PROVIDED INFORMATION START

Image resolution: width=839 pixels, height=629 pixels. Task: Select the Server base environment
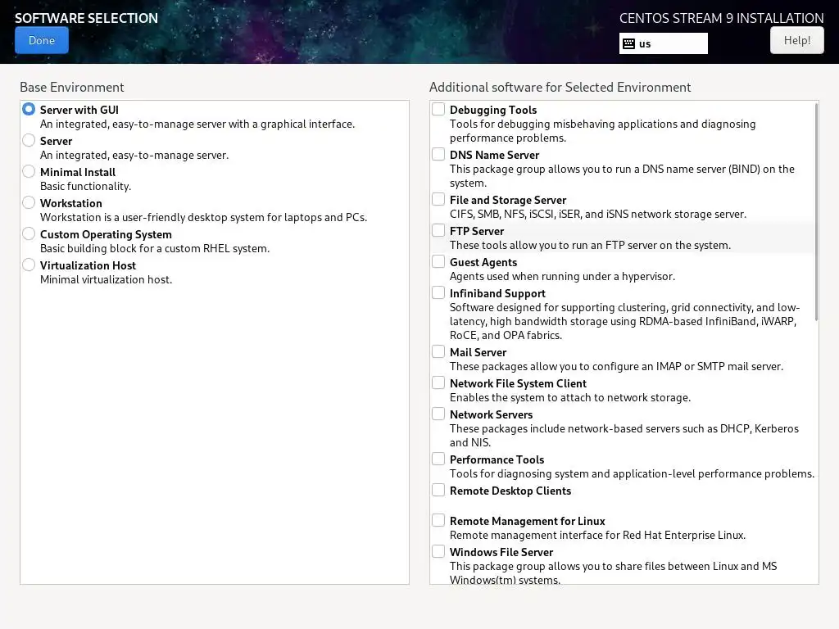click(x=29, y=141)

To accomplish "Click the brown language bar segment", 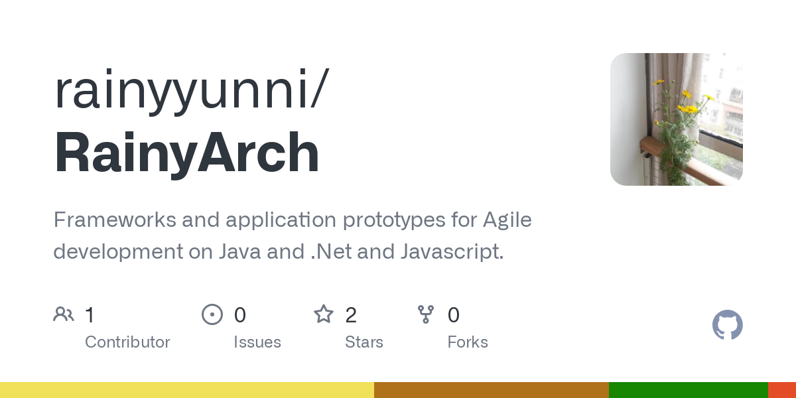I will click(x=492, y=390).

PROVIDED INFORMATION END
PROVIDED INFORMATION START

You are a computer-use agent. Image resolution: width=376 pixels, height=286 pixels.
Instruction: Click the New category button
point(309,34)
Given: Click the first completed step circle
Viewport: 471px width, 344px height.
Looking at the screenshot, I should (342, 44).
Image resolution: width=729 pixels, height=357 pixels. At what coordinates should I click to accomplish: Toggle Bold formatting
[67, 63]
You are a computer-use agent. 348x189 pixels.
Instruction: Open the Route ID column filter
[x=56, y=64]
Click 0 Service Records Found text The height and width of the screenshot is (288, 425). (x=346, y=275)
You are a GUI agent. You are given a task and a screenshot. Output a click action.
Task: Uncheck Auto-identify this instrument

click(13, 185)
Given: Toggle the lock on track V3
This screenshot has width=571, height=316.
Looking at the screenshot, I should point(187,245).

PROVIDED INFORMATION END
PROVIDED INFORMATION START

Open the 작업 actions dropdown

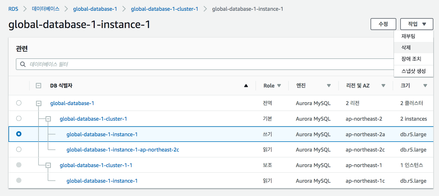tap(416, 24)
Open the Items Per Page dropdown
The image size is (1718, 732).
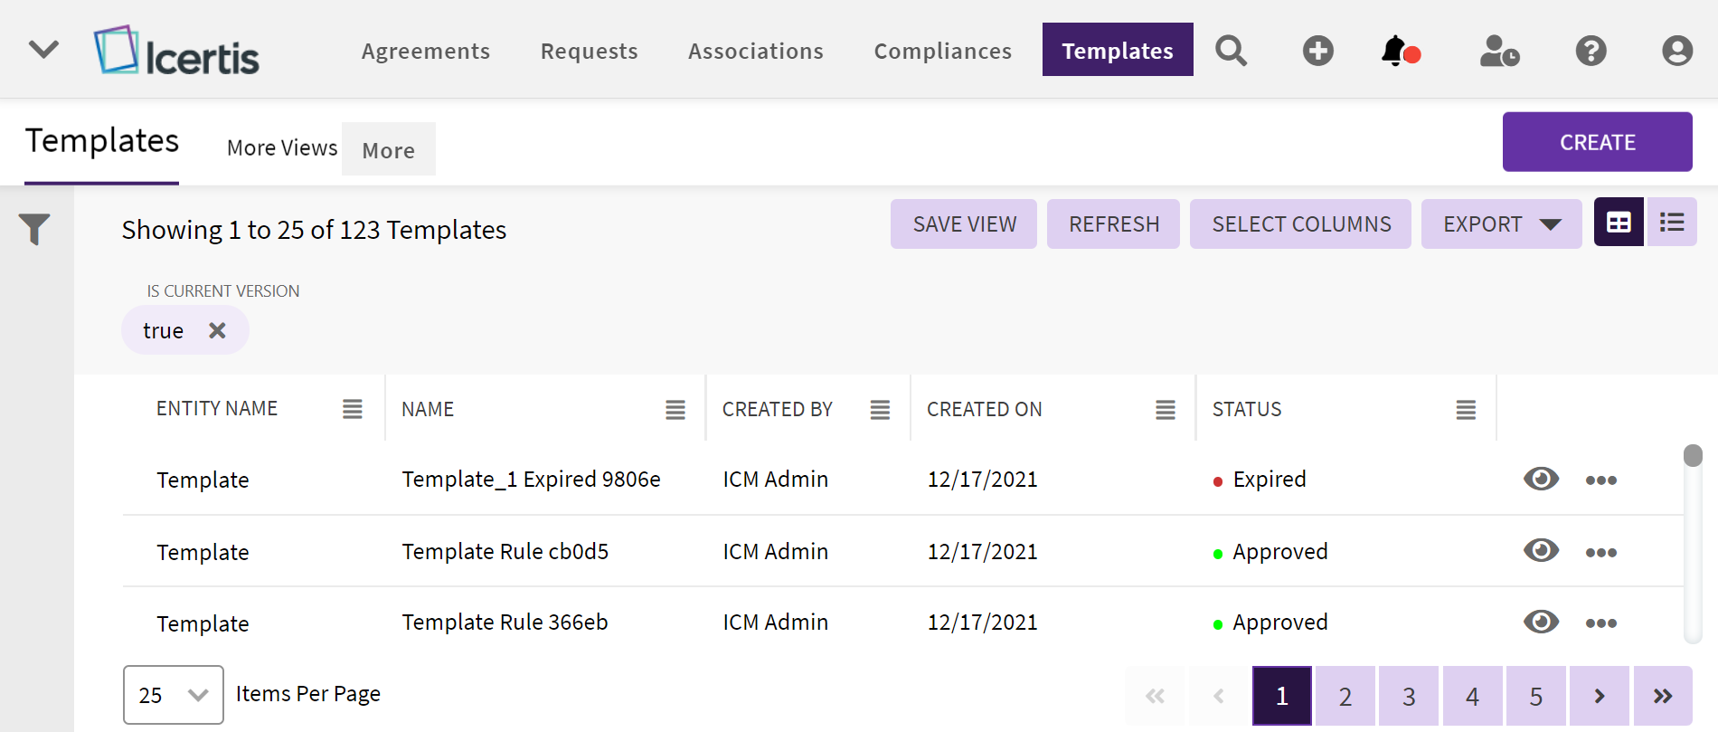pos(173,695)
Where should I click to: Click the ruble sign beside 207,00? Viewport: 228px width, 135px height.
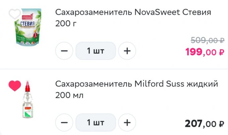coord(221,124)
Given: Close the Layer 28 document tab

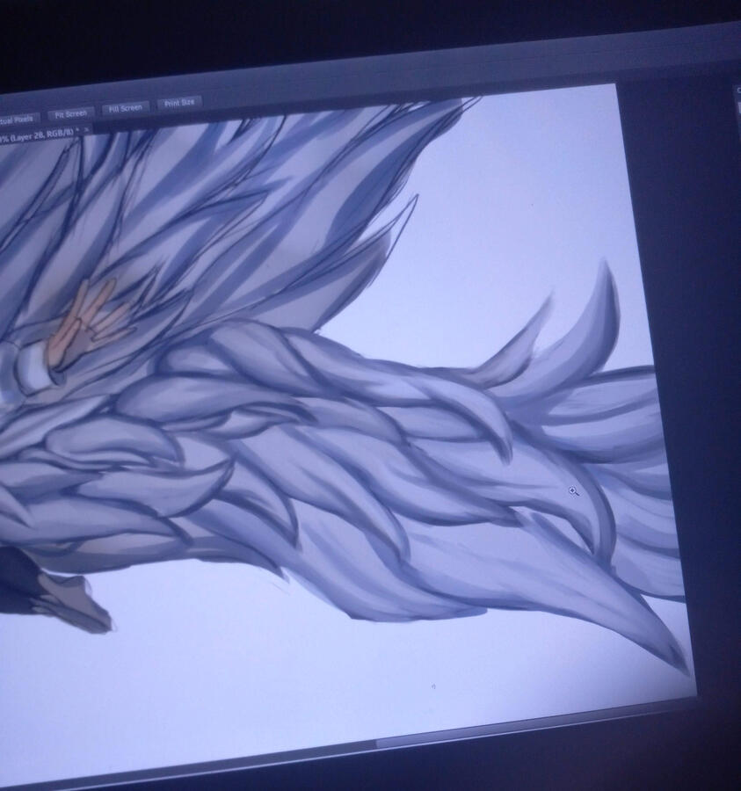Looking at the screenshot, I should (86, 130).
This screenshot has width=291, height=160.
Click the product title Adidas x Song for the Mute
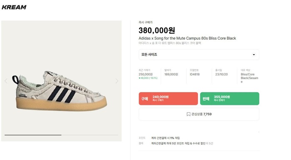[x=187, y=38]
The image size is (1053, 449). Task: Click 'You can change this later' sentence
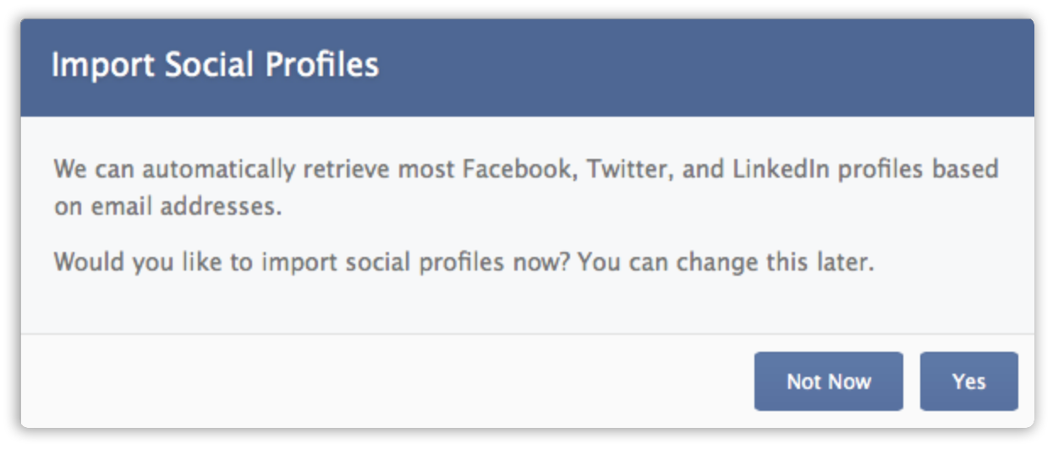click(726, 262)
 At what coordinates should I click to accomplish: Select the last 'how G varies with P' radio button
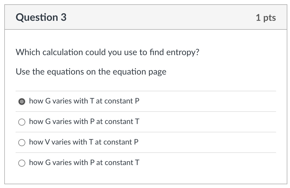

PROVIDED INFORMATION END

Go through the records above, find every line with the word "agent", and list those lines.

You are a computer-use agent. Image resolution: width=376 pixels, height=286 pixels.
You are a computer-use agent. 348x189 pixels.
You are a GUI agent. You are given a task and a screenshot. Output a click action.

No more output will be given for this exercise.